Mr. Cranky, a satirical film critic, was created in 1995 by Jason Katzman and Hans Bjordahl. The Cranky personae premises that all films are terrible; at issue, solely, is the degree. There are no good films in the Cranky pantheon, only films which inflict greater or lesser suffering. Films are rated on a six-step scale. The least bad (i.e. best) film receive one "bomb", and films that cause greater suffering receive additional "bombs", up to four. Films deemed particularly offensive receive a Dynamite or "Boomstick" rating. The worst films receive the Animated Atomic Explosion or "Kaboom!" rating.

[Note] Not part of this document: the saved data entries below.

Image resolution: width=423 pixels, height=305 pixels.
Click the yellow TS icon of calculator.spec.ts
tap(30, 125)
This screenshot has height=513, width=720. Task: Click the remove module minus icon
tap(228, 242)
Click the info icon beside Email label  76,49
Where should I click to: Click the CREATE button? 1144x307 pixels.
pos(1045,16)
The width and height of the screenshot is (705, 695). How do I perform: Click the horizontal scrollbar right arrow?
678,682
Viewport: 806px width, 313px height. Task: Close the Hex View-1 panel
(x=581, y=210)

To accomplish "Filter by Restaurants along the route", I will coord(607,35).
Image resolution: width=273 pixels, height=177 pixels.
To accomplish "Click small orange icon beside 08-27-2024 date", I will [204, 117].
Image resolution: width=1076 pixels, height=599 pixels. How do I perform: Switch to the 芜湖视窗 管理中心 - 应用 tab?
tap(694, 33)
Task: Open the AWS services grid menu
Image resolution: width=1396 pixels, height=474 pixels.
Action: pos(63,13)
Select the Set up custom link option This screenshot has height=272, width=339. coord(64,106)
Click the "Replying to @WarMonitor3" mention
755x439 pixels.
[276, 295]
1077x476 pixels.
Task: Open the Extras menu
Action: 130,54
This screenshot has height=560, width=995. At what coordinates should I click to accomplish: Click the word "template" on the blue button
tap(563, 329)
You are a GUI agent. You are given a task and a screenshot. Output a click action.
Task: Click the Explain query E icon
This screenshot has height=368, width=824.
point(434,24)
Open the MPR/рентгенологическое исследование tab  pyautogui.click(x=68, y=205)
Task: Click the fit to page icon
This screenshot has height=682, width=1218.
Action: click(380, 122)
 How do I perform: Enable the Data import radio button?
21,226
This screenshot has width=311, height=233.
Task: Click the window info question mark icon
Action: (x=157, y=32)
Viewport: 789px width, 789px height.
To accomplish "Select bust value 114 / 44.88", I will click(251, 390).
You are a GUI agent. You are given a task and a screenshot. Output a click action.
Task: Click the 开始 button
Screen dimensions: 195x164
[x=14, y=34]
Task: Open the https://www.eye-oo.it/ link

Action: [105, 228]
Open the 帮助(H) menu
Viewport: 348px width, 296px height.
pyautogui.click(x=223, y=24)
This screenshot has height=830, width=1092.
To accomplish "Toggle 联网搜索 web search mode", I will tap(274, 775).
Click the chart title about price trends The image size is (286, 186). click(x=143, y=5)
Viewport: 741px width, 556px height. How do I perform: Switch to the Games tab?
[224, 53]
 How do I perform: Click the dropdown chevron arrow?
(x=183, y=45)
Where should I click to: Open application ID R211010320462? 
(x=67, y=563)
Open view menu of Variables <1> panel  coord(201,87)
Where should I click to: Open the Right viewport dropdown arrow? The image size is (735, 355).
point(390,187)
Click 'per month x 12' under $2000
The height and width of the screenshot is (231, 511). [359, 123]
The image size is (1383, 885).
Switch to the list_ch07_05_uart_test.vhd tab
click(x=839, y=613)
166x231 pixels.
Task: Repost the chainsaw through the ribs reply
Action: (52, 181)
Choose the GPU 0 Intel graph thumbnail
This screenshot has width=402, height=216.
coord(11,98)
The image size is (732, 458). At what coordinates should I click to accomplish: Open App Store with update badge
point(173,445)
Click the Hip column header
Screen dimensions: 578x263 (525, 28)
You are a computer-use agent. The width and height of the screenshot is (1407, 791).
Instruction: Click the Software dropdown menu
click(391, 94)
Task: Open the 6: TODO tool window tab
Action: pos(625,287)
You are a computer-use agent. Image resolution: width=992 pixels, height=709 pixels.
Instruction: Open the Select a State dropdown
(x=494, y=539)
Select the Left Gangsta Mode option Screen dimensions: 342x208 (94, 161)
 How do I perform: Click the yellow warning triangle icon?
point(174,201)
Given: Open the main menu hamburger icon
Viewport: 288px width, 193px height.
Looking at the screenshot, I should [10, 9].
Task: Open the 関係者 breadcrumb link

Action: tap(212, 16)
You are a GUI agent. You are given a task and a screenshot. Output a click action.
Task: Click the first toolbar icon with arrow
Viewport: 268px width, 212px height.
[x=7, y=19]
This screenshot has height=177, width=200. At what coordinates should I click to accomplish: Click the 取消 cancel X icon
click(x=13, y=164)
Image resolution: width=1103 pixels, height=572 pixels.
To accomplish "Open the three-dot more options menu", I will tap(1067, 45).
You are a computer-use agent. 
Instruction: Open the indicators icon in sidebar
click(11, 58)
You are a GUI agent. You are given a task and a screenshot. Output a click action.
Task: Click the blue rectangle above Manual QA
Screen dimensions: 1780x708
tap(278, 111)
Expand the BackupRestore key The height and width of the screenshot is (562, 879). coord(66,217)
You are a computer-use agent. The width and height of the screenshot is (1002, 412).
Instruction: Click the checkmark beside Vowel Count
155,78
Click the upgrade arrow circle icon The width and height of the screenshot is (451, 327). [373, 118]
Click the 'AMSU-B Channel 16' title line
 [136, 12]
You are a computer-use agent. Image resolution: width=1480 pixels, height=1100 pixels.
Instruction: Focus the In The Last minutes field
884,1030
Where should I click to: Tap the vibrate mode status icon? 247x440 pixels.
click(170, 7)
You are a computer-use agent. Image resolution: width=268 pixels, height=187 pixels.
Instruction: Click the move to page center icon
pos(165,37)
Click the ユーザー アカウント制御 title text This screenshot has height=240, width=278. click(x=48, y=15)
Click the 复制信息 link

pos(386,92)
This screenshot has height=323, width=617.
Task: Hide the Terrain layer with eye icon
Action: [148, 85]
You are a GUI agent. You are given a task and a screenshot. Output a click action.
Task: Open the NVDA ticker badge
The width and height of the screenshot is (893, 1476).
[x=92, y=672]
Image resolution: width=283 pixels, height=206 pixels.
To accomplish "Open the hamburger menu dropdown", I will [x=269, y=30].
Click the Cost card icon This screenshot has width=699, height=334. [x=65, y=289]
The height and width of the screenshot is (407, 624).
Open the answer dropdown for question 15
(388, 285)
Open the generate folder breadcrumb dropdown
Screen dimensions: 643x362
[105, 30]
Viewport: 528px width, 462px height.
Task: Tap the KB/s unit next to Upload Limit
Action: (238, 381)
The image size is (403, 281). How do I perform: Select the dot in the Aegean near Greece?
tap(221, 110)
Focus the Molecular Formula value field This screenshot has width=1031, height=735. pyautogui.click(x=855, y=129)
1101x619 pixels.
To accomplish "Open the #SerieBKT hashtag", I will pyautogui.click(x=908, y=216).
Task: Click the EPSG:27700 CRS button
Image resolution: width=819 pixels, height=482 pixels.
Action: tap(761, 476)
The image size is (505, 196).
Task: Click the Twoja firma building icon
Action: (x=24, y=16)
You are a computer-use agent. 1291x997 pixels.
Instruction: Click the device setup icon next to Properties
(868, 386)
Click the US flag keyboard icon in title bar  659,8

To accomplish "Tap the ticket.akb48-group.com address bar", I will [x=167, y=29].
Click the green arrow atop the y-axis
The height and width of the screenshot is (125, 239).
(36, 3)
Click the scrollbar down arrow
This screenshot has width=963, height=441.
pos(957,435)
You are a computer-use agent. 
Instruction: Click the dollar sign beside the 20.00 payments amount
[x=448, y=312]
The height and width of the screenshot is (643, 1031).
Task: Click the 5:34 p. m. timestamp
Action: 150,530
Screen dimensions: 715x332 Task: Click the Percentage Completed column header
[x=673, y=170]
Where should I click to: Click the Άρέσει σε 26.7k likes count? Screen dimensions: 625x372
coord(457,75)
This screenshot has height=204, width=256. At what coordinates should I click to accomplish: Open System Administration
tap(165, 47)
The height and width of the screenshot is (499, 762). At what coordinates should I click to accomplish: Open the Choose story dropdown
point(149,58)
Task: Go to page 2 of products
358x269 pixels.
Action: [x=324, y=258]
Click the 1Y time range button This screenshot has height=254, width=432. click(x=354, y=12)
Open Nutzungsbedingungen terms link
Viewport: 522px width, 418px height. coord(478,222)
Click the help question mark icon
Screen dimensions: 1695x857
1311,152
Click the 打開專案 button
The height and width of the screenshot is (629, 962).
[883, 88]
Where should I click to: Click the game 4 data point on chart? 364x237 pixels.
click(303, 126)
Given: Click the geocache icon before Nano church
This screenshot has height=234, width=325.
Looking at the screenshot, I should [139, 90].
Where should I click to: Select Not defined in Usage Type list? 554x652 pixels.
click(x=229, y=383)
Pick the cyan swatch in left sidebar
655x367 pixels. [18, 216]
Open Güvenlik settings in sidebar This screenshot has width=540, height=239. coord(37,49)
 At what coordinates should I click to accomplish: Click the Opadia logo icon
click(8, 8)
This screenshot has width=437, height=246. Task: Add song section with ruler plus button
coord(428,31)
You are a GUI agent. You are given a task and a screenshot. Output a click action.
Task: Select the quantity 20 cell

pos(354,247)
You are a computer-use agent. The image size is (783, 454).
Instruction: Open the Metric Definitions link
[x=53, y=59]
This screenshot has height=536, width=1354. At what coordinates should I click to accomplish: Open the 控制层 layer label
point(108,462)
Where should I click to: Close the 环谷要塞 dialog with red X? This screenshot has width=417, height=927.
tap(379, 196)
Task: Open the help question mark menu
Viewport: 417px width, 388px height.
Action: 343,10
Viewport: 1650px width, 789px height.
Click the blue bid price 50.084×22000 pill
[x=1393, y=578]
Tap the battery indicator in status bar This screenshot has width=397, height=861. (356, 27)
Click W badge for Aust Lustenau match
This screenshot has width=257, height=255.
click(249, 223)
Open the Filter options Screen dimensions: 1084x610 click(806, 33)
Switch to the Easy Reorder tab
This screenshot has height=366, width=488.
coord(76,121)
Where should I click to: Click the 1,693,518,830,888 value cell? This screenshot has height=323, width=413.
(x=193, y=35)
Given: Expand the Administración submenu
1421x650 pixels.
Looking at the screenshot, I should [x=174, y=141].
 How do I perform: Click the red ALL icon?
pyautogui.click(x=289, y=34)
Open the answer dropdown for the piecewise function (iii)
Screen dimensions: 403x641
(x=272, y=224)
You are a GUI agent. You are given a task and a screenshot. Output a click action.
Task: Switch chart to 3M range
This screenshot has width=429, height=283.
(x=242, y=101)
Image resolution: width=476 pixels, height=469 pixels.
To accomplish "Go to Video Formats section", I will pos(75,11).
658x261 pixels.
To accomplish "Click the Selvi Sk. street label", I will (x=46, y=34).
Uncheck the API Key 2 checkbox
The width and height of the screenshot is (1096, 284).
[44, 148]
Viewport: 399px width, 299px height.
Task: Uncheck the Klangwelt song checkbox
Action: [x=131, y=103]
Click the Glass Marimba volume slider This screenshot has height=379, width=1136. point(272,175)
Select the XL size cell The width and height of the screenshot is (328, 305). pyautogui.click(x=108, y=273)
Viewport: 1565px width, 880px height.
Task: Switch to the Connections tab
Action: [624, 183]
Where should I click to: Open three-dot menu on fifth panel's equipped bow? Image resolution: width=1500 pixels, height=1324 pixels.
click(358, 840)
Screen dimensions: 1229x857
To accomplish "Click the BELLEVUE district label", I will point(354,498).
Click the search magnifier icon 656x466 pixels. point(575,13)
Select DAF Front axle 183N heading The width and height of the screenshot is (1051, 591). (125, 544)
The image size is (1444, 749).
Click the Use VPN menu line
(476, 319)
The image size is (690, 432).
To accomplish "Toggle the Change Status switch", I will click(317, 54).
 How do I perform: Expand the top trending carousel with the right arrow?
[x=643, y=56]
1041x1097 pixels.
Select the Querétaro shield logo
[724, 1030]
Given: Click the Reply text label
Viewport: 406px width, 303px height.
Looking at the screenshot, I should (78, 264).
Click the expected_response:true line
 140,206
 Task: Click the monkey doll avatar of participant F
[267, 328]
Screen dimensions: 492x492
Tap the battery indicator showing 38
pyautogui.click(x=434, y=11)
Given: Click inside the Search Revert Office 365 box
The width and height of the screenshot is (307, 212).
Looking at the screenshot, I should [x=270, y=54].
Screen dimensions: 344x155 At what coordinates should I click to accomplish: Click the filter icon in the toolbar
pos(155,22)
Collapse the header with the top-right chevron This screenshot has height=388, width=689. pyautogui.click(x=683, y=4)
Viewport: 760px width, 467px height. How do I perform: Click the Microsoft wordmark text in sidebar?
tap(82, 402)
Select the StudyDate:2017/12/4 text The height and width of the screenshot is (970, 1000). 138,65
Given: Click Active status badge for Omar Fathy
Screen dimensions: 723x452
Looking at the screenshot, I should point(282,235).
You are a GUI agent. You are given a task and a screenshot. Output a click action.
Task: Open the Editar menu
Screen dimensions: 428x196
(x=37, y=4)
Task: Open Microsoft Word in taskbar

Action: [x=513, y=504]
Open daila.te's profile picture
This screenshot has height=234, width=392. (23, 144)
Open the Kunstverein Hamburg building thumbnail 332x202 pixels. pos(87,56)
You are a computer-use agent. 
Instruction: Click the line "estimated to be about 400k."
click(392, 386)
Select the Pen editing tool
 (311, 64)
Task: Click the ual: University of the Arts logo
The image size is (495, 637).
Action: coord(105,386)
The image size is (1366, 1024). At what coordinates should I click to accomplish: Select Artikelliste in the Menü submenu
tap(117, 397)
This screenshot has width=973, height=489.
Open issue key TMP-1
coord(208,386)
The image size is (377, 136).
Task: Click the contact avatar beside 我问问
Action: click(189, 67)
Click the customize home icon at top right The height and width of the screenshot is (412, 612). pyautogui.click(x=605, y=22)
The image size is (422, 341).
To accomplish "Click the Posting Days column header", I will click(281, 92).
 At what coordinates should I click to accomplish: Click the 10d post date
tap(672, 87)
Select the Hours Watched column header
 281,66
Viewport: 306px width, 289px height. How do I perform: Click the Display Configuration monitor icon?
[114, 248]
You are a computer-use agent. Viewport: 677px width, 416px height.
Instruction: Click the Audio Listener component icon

In October 2001, a "guest reviewer" named Mr. Smiley appeared. Mr. Smiley is a mirror opposite of the Mr. Cranky personae: all reviews are hyperbolically positive. Mr. Smiley is a stereotypical smiley face smelling a pink Freesia flower, appearing every year near Halloween. Consistent with the theme, the Smiley character has a rising five-step scale going from one smiley face to the "Prozacerrific!" Happy Pill.

== Origins ==

Mr. Cranky, who takes the form of a self-gagging purple frowny-face, appears on the website Shadowculture's Mr. Cranky Rates the Movies. The character was created for a Colorado-based website named XOR. Katzman, the primary writer, and Bjordahl, his editor, purchased the rights to the feature in 1998 and established Cranky's website, which includes an archive of reviews, editorials, and message boards.

The Mr. Cranky reviews appeared on the Chicago Tribune website. They can be found in print in both the Tribunes free publication RedEye and in the self-published trade paperback book Shadowculture's Mr. Cranky Presents: The 100 Crankiest Movie Reviews Ever (Author House, 2004; ISBN 1-4184-4812-5)

Jason Katzman is employed at the University of Colorado and contributes articles to MSNBC. Hans Bjordahl worked on the webcomic Where the Buffalo Roam and is employed by Microsoft.

On July 3, 2008, the homepage announced the character's retirement, but the site came back with a redesign and guest writers. As of 2018, it no longer loads.